Aider les victimes malgré les limites des institutions

Si l’on se contentait de lire les textes de loi, on pourrait penser que les VSS sont durement réprimées en France. Cependant, le manque de moyens ainsi que l’insuffisance des formations des policiers et gendarmes aggravent la situation. C’est ce que dénonce la dernière intervenante, l’avocate Déborah Diallo. On estime que seule une personne victime de violence sexuelle sur dix porte plainte, ce qui mène dans 10% des cas à une condamnation. Faites le calcul, et 99% de ces actes ne seraient pas punis par la justice. Maitre Diallo plaide pour des cellules spécialisées au sein des commissariats, et il est évident que l’État peut en faire beaucoup plus pour les victimes de VSS.

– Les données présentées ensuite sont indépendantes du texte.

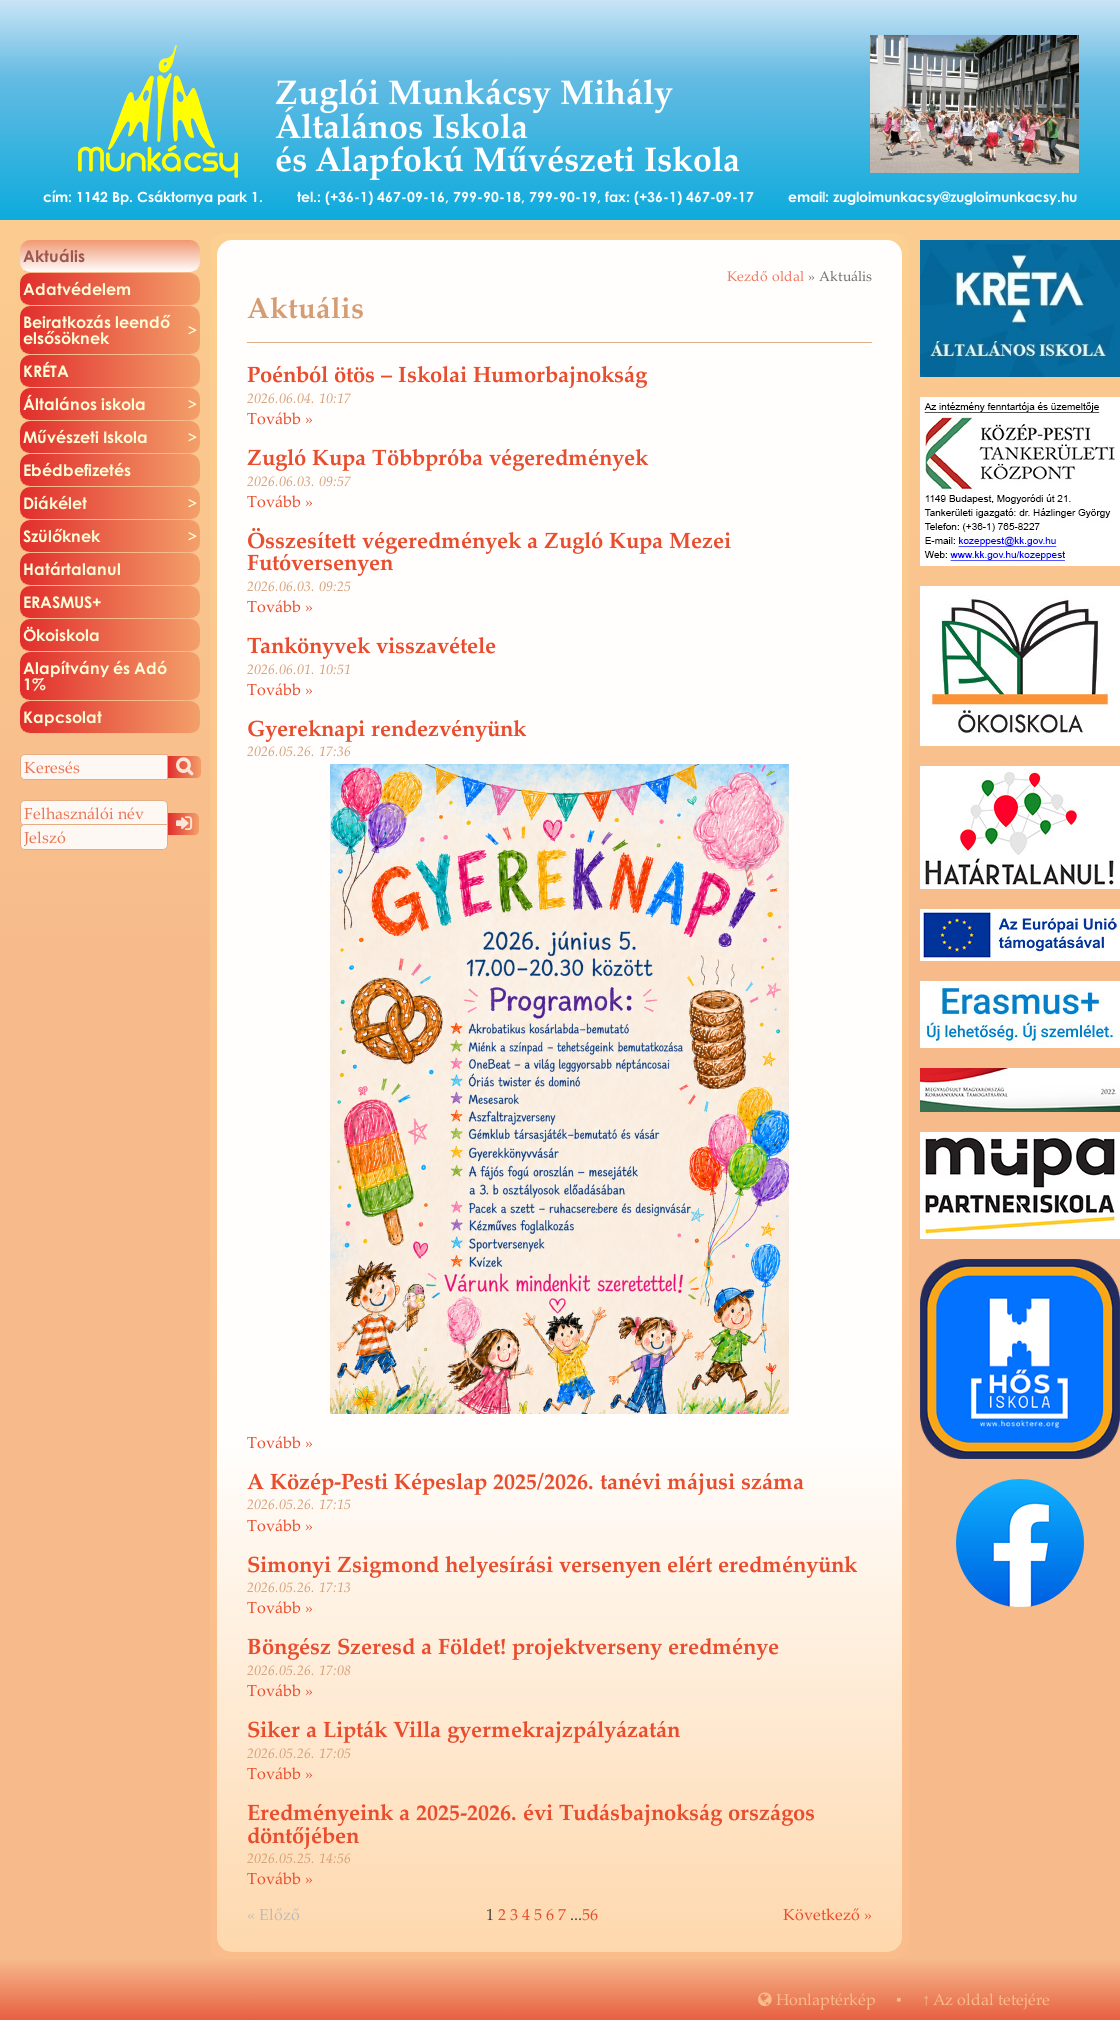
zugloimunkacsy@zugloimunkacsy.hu (955, 196)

Témoigner, c’est s’aider soi-même, mais aussi aider les autres” Clara Laine d’Oser Dire Non

La cause n’est pas vaine pour autant. De nombreuses associations se battent afin de sensibiliser aux VSS. Delphine Beauvais intervient pour présenter SOLFA; Elle est directrice de son pôle “violences faites aux femmes”. Cette association vient en aide aux femmes vulnérables, dont les victimes de VSS, et est présente dans plusieurs communes du Nord. Elle leur fournit notamment de l’accueil d’urgence, des consultations pour enfants ainsi l’initiative de l’opération “En voiture Nina et Simon.e.s”, qui vise à partir à la rencontre de victimes de violences dans un van pour sensibiliser, écouter et libérer la parole. 

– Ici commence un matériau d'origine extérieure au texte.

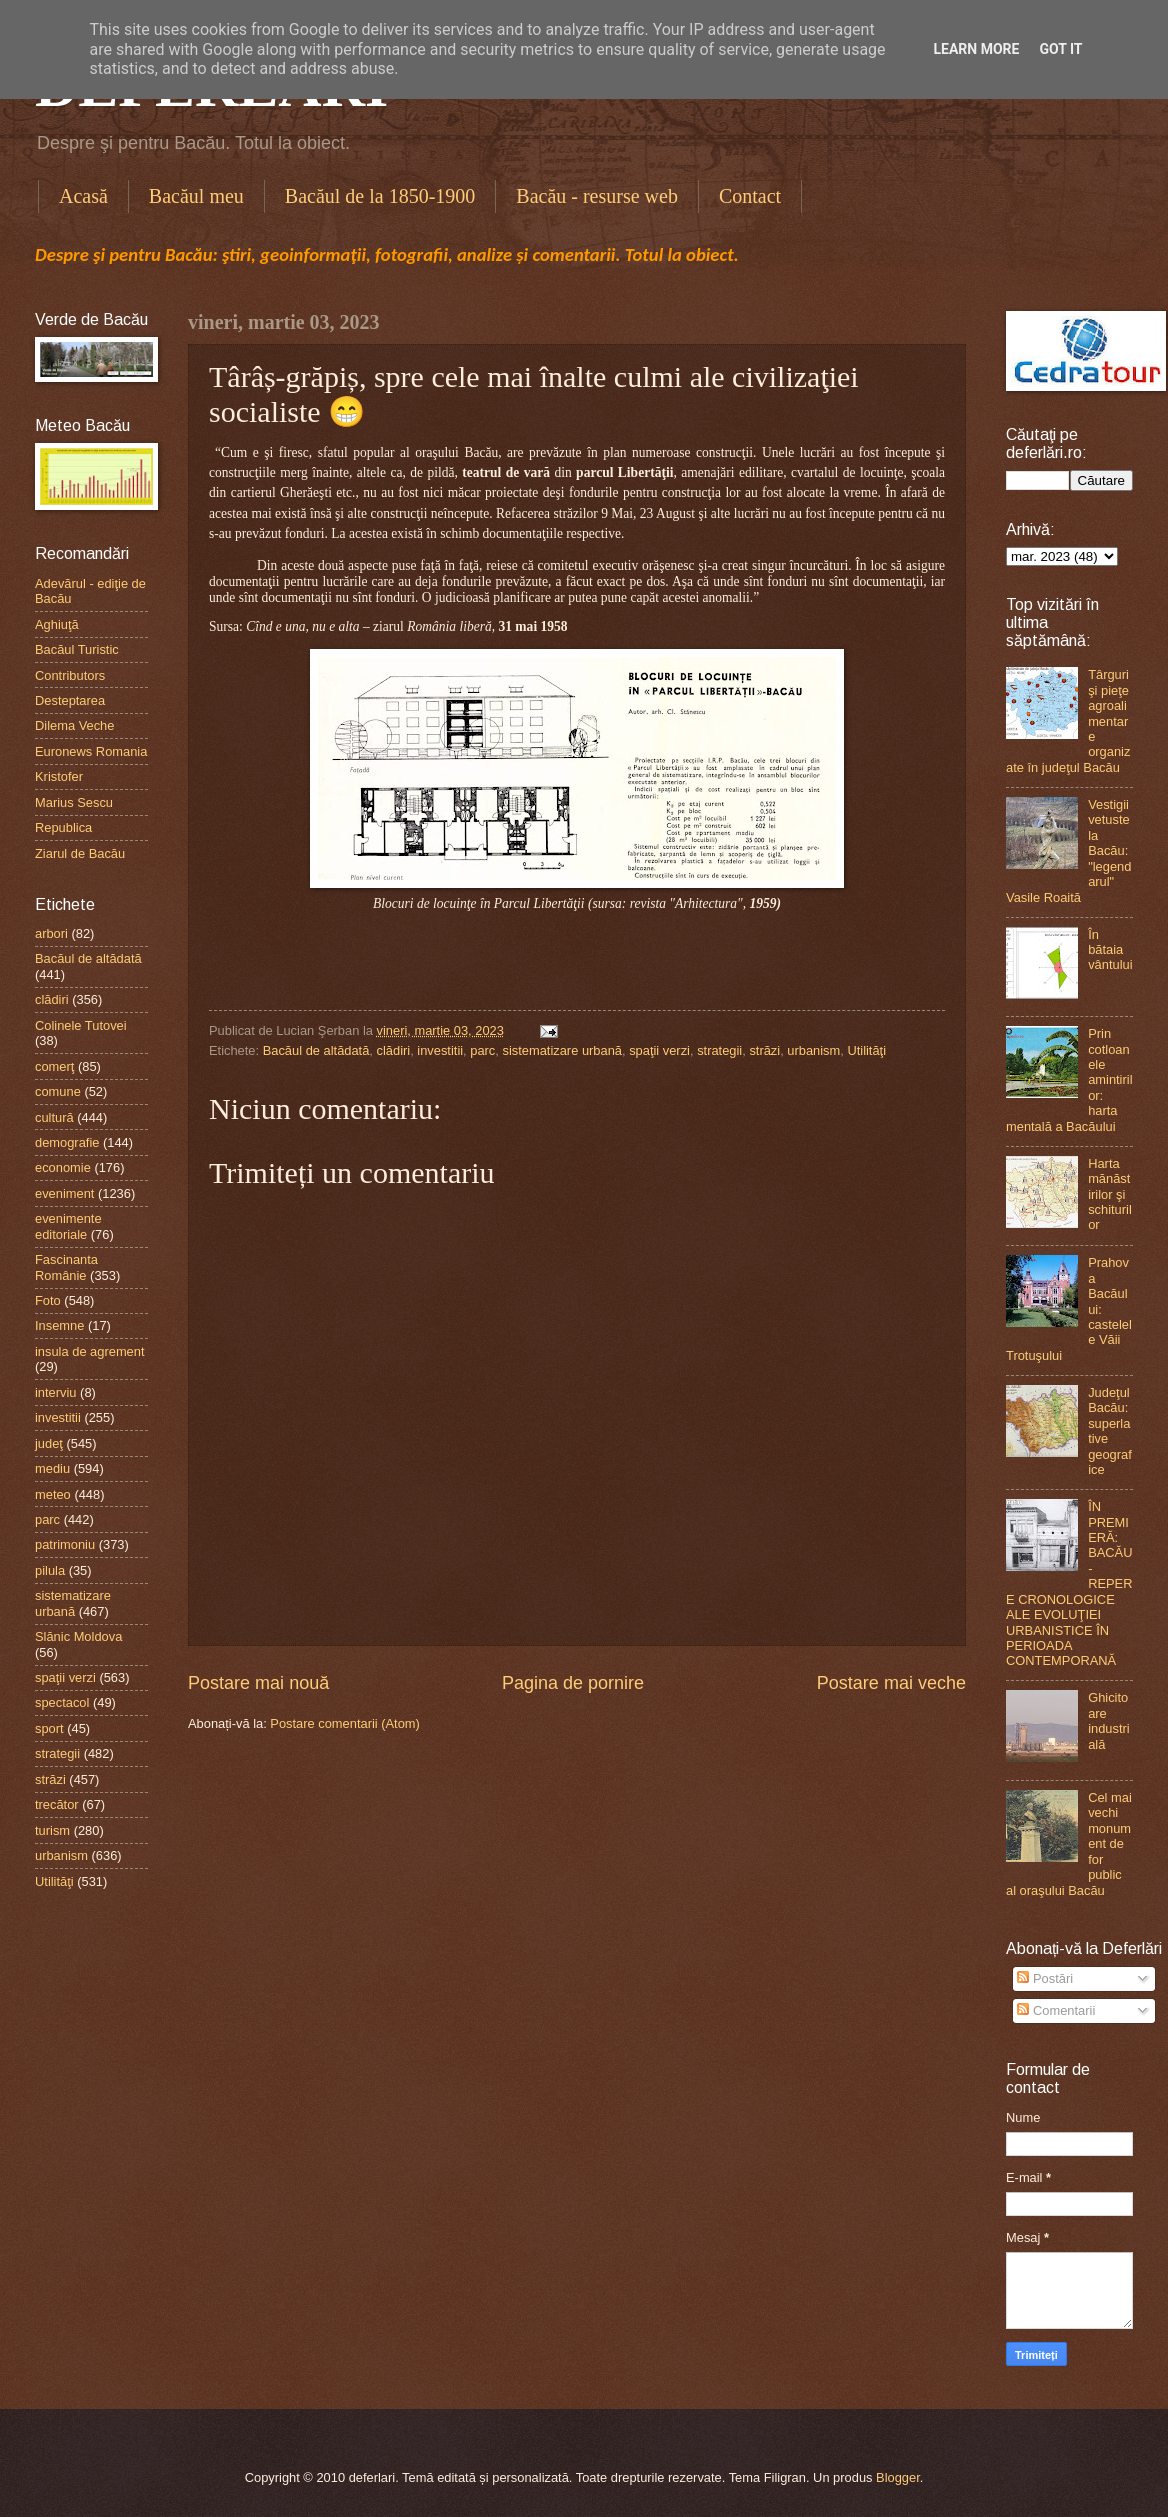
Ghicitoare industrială (1109, 1720)
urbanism (813, 1050)
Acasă (83, 196)
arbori (51, 933)
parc (482, 1050)
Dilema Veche (74, 725)
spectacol (62, 1702)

C’est aussi l’objectif d’“Oser Dire Non” qui a organisé la conférence. Les animateurs, Clara Laine et Tom Soriano, se sont confiés à nous. “Lutter contre les VSS représente le cœur de l’association” nous explique Clara. Avec fierté, elle poursuit : “La conférence est assez représentative de ce que [nous portons] et représente notre plus grand succès. Tout comme la campagne d’affichage de sensibilisation sur les VSS à Lille 1, 2 et 3 ainsi qu’à l’ESJ et sur les sites internet”. Tom précise que d’autres projets ont été suspendus par la pandémie, notamment un concours d’éloquence. Mais d’autres initiatives auront lieu en 2022.

Si Oser Dire Non n’est pour l’instant présente qu’à l’ESJ, “ce n’est pas du tout réservé aux membres de l’ESJ. C’est une association ouverte à tous et à toutes”. D’ailleurs, pour rejoindre “Oser Dire Non” c’est “très simple” déclare Clara. Elle explique : “Sur les réseaux sociaux ou par mail, il suffit d’envoyer un message ou un mail en expliquant ses motivations pour entrer dans l’association, sans campagne de recrutement ou entretien”. “Témoigner, c’est s’aider soi-même, mais aussi aider les autres” avait-elle dit au début de la conférence. Libérer enfin la parole des victimes pour qu’elle noie le vacarme des idées reçues et le silence oppressant des non-dits.